|Born||October 1, 1911|
Chicago, Illinois, U.S.
|Died||November 23, 1994 (aged 83)|
Studio City, California, U.S.
|Genres||Musical film, musical theatre, animation|
|Occupation(s)||Songwriter, screenwriter, publisher|
Irwin Kostal (October 1, 1911 – November 23, 1994) was an American musical arranger of films and an orchestrator of Broadway musicals.
Born in Chicago, Illinois, Kostal attended Harrison Technical High School, but opted not to attend college, instead teaching himself musical arranging by studying the symphonic scores available at his local library. His first professional job was as a staff arranger for Design for Listening, an NBC radio show based in his hometown. Irwin was one of four children born to James and Emma Kostal in a Czech enclave of Chicago. His siblings James, Jerome and Violet all remained in the Chicago area.

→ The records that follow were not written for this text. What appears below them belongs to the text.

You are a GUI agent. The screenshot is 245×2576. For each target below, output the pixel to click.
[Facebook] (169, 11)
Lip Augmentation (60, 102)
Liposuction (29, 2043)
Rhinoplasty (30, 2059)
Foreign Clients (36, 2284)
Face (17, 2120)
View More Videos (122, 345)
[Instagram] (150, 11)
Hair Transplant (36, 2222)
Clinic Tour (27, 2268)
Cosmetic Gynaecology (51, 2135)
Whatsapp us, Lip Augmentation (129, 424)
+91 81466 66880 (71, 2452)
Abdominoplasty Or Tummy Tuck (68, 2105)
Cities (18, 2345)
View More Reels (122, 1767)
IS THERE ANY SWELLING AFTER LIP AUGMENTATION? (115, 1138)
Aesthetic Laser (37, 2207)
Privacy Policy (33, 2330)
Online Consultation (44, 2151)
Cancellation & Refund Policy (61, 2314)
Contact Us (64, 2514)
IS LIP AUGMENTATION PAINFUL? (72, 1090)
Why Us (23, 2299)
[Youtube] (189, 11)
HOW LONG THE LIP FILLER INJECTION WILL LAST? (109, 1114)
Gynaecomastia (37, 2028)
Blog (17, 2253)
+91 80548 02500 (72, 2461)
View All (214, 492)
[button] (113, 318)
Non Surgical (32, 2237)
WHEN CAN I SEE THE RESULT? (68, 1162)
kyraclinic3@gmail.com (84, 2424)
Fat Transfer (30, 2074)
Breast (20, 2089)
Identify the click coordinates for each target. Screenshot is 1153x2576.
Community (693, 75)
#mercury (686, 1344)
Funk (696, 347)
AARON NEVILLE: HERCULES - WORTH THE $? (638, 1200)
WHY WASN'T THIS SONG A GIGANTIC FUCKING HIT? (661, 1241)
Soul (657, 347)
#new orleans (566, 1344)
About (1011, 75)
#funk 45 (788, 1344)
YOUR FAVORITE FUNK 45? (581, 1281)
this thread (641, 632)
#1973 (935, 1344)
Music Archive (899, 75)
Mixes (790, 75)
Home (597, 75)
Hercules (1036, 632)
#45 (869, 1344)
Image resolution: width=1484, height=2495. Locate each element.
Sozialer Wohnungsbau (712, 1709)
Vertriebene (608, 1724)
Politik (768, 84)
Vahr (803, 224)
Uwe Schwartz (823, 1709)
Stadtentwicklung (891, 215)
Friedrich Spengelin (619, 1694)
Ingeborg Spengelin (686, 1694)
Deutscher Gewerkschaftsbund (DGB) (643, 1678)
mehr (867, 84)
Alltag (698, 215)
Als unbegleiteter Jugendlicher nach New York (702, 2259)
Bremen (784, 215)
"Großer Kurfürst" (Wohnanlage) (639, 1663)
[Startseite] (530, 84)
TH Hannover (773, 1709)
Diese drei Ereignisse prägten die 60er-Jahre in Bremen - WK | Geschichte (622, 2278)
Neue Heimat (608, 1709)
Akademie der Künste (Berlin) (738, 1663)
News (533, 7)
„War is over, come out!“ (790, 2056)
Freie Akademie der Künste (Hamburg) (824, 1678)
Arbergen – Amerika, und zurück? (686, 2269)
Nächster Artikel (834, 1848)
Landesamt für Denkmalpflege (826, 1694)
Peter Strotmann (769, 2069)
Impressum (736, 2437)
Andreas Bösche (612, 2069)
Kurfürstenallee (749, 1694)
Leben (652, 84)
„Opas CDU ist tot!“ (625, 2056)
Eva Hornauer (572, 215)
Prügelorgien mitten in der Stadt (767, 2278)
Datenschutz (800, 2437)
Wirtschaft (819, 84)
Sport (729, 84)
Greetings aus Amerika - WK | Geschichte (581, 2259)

After moving to New York City, Kostal was hired for Sid Caesar's popular variety series Your Show of Shows, and followed this with a stint at The Garry Moore Show.
In the latter part of the decade he began working on Broadway, orchestrating for Shinbone Alley, The Music Man, Fiorello!, and West Side Story. His work on the latter resulted in his being hired to score the 1961 screen adaptation with Saul Chaplin, Johnny Green, and Sid Ramin. The quartet won both an Oscar and a Grammy Award for their contributions. Kostal later went on to collaborate with Saul Chaplin for the 1965 film adaptation of the Rodgers & Hammerstein musical The Sound of Music and won an Oscar for Best Music Scoring.
He also conducted the orchestra for several of the Firestone Christmas Albums.
For the remainder of his life, Kostal divided his time primarily between stage and screen, with an occasional detour into television to work with such people as Carol Burnett, Lucille Ball, and Leonard Bernstein. He supervised five of the Sherman Brothers musical film scores (one of them being Mary Poppins) at four different movie studios between 1964 and 1978. In 1982, he conducted the digital re-recording of the music to Walt Disney's 1940 animated feature Fantasia.
Kostal died of a heart attack in Studio City, California. At the time of his death he was president of the American Society of Music Arrangers and Composers. In 2004 he was named a Disney Legend in recognition of his contributions to films released by the studio.